Screenshot grounding data
———

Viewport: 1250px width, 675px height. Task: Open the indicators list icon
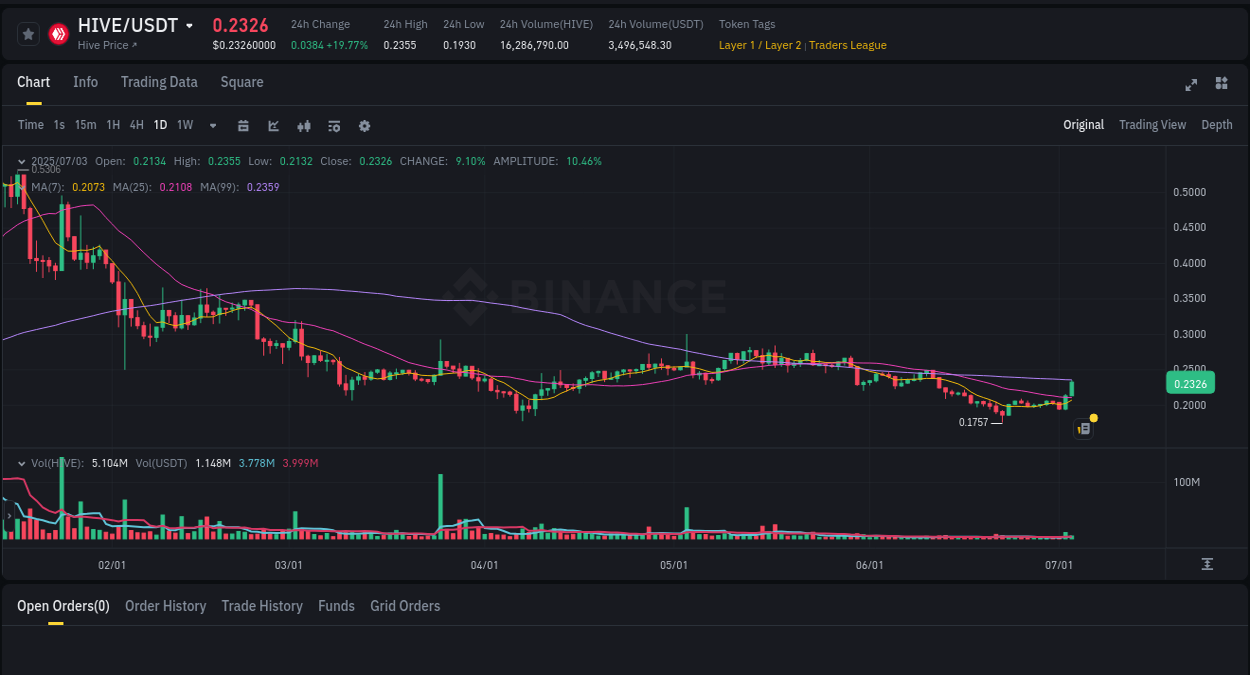tap(333, 125)
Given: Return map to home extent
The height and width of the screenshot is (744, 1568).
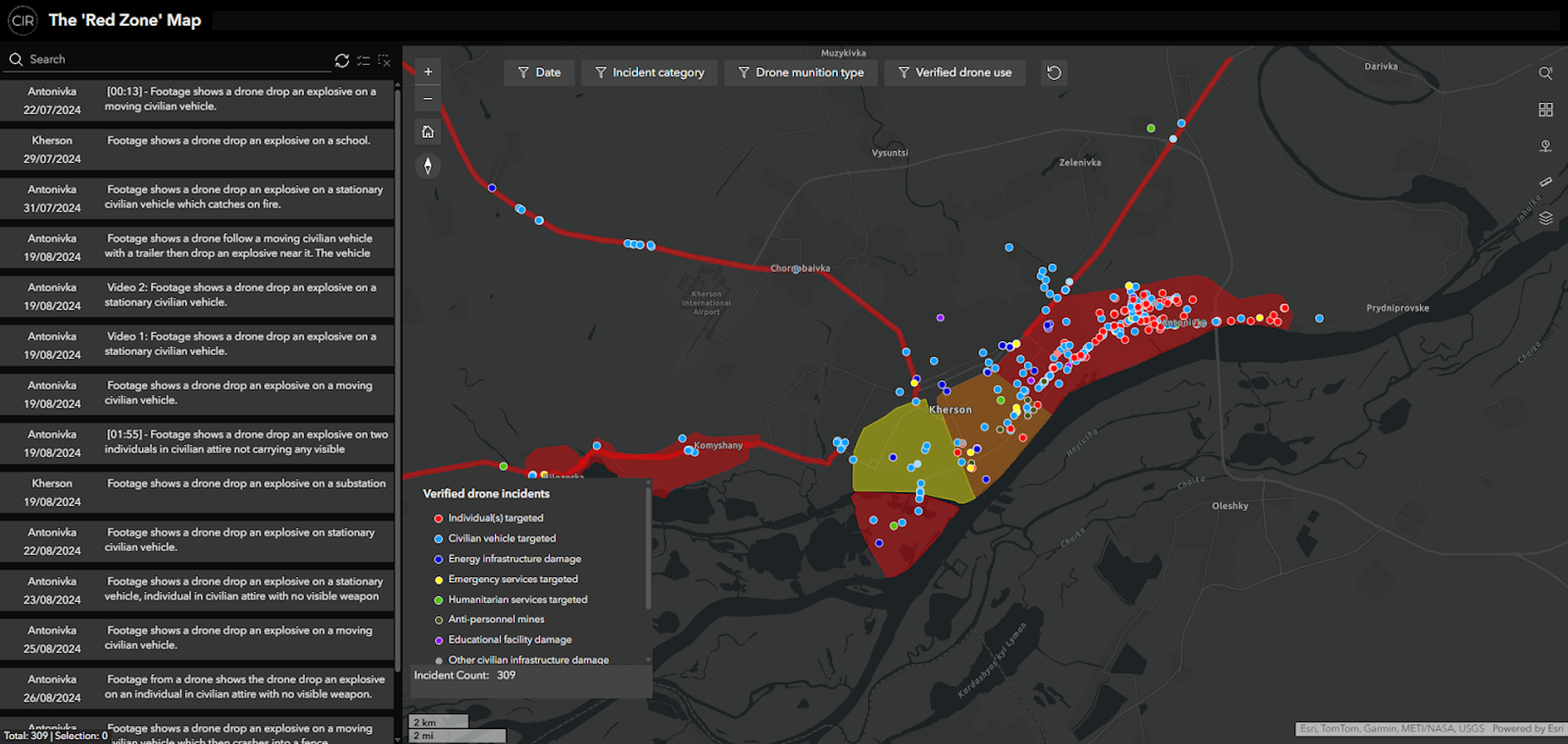Looking at the screenshot, I should (x=428, y=132).
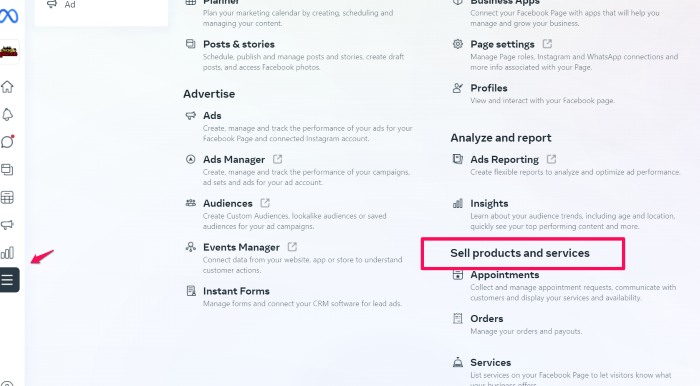Open Insights under Analyze and report
700x386 pixels.
point(489,203)
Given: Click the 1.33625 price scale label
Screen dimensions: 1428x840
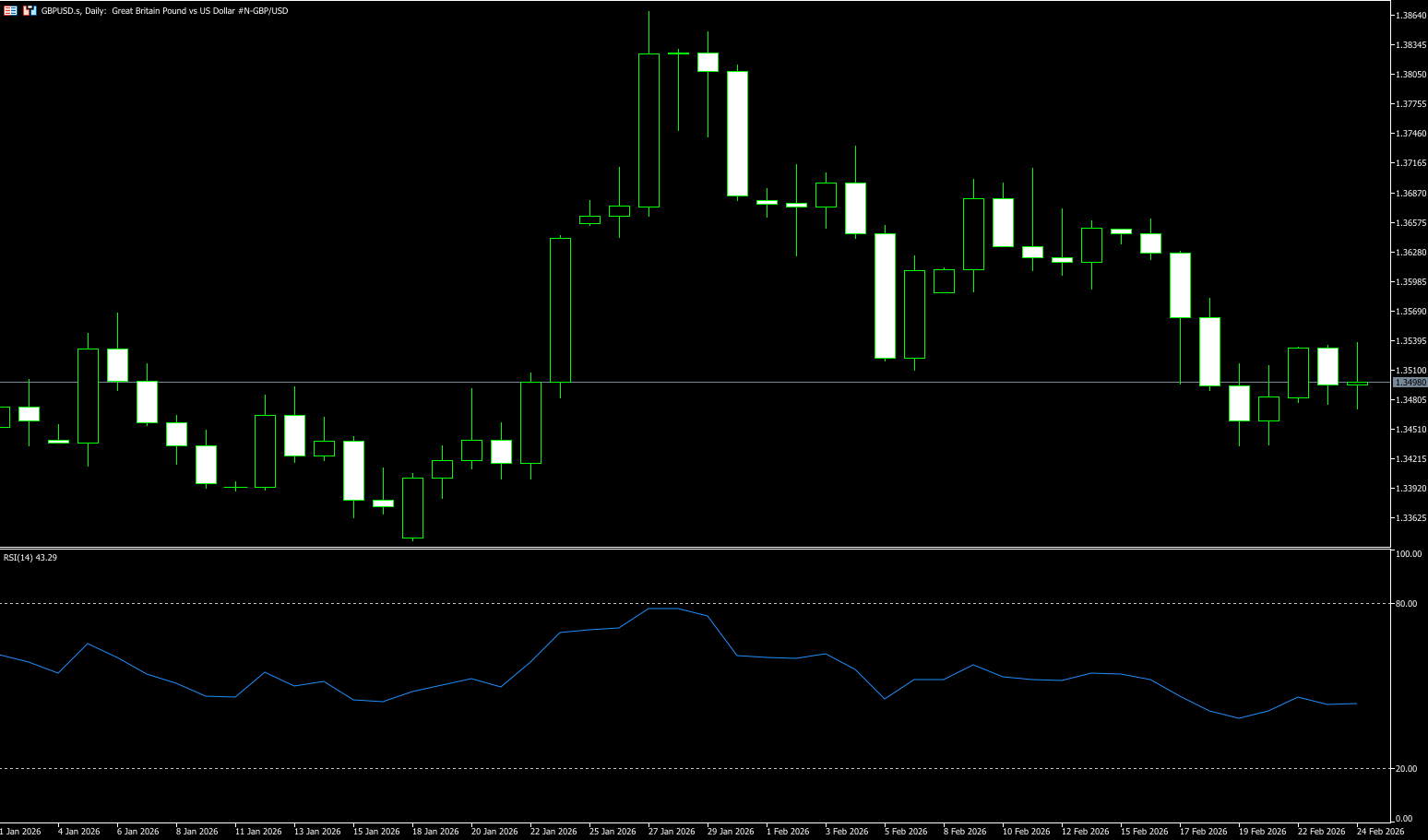Looking at the screenshot, I should [1411, 518].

———

Pictures should be omitted. Please return exactly the lines from the line that holds "Given: Return map to home extent" through the end of the records.

Given: Return map to home extent
The height and width of the screenshot is (744, 1568).
Looking at the screenshot, I should (x=428, y=132).
Open Insights under Analyze and report
700x386 pixels.
point(489,203)
Given: Click the 1.33625 price scale label
Screen dimensions: 1428x840
Looking at the screenshot, I should [1411, 518].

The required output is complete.